Data supplied: Begin
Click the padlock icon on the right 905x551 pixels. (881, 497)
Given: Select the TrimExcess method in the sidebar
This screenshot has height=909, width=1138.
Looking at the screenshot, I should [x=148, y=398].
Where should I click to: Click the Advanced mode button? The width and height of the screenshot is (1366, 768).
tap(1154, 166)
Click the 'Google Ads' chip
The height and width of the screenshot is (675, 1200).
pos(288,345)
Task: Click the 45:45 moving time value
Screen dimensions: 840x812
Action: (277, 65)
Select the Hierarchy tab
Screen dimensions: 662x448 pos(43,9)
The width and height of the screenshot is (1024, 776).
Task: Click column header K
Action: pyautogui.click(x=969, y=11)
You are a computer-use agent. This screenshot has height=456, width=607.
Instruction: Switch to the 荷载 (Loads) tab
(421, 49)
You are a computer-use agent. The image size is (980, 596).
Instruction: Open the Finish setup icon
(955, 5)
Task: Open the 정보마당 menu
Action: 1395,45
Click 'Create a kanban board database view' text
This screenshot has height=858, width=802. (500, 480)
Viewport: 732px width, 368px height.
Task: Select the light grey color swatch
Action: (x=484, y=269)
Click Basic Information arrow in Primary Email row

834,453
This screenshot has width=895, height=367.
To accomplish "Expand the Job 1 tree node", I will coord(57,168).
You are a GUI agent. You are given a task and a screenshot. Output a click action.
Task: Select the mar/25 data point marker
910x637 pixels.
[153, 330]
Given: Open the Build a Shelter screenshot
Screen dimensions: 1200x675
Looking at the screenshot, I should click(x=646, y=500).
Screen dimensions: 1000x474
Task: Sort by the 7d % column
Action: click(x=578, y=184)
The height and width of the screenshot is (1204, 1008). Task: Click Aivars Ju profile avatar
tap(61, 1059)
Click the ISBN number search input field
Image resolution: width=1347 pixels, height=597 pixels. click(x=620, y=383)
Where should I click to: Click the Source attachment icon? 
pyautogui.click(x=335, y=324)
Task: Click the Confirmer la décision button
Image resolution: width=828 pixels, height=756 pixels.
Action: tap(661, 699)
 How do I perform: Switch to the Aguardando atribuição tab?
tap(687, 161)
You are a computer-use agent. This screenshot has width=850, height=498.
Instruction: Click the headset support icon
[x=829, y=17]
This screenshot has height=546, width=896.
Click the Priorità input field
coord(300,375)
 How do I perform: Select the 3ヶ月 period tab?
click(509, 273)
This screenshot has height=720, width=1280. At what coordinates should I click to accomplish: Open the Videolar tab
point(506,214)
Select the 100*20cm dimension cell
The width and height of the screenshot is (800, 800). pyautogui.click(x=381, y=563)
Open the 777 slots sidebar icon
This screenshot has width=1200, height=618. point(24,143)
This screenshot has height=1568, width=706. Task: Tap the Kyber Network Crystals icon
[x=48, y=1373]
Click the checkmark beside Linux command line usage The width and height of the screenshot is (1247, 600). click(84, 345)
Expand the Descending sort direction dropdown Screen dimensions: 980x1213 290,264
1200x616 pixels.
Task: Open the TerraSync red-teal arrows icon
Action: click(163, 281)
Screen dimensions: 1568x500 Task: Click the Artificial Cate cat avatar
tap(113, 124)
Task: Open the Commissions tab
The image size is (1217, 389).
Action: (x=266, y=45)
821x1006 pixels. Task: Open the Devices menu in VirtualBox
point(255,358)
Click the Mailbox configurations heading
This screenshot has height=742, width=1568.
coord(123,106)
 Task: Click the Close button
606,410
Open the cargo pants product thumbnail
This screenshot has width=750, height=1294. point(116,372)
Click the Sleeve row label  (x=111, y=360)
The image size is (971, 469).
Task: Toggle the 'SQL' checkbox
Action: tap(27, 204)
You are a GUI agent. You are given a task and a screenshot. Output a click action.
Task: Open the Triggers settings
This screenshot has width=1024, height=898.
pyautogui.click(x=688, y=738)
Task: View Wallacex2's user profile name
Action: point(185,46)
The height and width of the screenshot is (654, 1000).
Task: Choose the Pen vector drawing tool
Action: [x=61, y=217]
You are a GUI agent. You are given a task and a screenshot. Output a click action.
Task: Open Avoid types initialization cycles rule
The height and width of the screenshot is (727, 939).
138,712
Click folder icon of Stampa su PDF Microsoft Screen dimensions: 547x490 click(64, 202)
Data supplied: End
What you will do: Transcribe the material in full; every line must match exactly.

Result for this exercise:
Click the padlock icon on the right 905x551 pixels. (881, 497)
Given: Select the TrimExcess method in the sidebar
This screenshot has height=909, width=1138.
Looking at the screenshot, I should [x=148, y=398].
Where should I click to: Click the Advanced mode button? The width and height of the screenshot is (1366, 768).
tap(1154, 166)
Click the 'Google Ads' chip
The height and width of the screenshot is (675, 1200).
pos(288,345)
Task: Click the 45:45 moving time value
Screen dimensions: 840x812
Action: (277, 65)
Select the Hierarchy tab
Screen dimensions: 662x448 pos(43,9)
The width and height of the screenshot is (1024, 776).
Task: Click column header K
Action: pyautogui.click(x=969, y=11)
You are a computer-use agent. This screenshot has height=456, width=607.
Instruction: Switch to the 荷载 (Loads) tab
(421, 49)
You are a computer-use agent. The image size is (980, 596).
Instruction: Open the Finish setup icon
(955, 5)
Task: Open the 정보마당 menu
Action: 1395,45
Click 'Create a kanban board database view' text
This screenshot has height=858, width=802. (500, 480)
Viewport: 732px width, 368px height.
Task: Select the light grey color swatch
Action: (x=484, y=269)
Click Basic Information arrow in Primary Email row

834,453
This screenshot has width=895, height=367.
To accomplish "Expand the Job 1 tree node", I will coord(57,168).
You are a GUI agent. You are given a task and a screenshot. Output a click action.
Task: Select the mar/25 data point marker
910x637 pixels.
[153, 330]
Given: Open the Build a Shelter screenshot
Screen dimensions: 1200x675
Looking at the screenshot, I should click(x=646, y=500).
Screen dimensions: 1000x474
Task: Sort by the 7d % column
Action: click(x=578, y=184)
The height and width of the screenshot is (1204, 1008). Task: Click Aivars Ju profile avatar
tap(61, 1059)
Click the ISBN number search input field
Image resolution: width=1347 pixels, height=597 pixels. click(x=620, y=383)
Where should I click to: Click the Source attachment icon? 
pyautogui.click(x=335, y=324)
Task: Click the Confirmer la décision button
Image resolution: width=828 pixels, height=756 pixels.
Action: tap(661, 699)
 How do I perform: Switch to the Aguardando atribuição tab?
tap(687, 161)
You are a computer-use agent. This screenshot has width=850, height=498.
Instruction: Click the headset support icon
[x=829, y=17]
This screenshot has height=546, width=896.
Click the Priorità input field
coord(300,375)
 How do I perform: Select the 3ヶ月 period tab?
click(509, 273)
This screenshot has height=720, width=1280. At what coordinates should I click to accomplish: Open the Videolar tab
point(506,214)
Select the 100*20cm dimension cell
The width and height of the screenshot is (800, 800). pyautogui.click(x=381, y=563)
Open the 777 slots sidebar icon
This screenshot has width=1200, height=618. point(24,143)
This screenshot has height=1568, width=706. Task: Tap the Kyber Network Crystals icon
[x=48, y=1373]
Click the checkmark beside Linux command line usage The width and height of the screenshot is (1247, 600). click(84, 345)
Expand the Descending sort direction dropdown Screen dimensions: 980x1213 290,264
1200x616 pixels.
Task: Open the TerraSync red-teal arrows icon
Action: click(163, 281)
Screen dimensions: 1568x500 Task: Click the Artificial Cate cat avatar
tap(113, 124)
Task: Open the Commissions tab
The image size is (1217, 389).
Action: (x=266, y=45)
821x1006 pixels. Task: Open the Devices menu in VirtualBox
point(255,358)
Click the Mailbox configurations heading
This screenshot has height=742, width=1568.
coord(123,106)
 Task: Click the Close button
606,410
Open the cargo pants product thumbnail
This screenshot has width=750, height=1294. point(116,372)
Click the Sleeve row label  (x=111, y=360)
The image size is (971, 469).
Task: Toggle the 'SQL' checkbox
Action: tap(27, 204)
You are a GUI agent. You are given a task and a screenshot. Output a click action.
Task: Open the Triggers settings
This screenshot has width=1024, height=898.
pyautogui.click(x=688, y=738)
Task: View Wallacex2's user profile name
Action: point(185,46)
The height and width of the screenshot is (654, 1000).
Task: Choose the Pen vector drawing tool
Action: [x=61, y=217]
You are a GUI agent. You are given a task and a screenshot. Output a click action.
Task: Open Avoid types initialization cycles rule
The height and width of the screenshot is (727, 939).
138,712
Click folder icon of Stampa su PDF Microsoft Screen dimensions: 547x490 click(64, 202)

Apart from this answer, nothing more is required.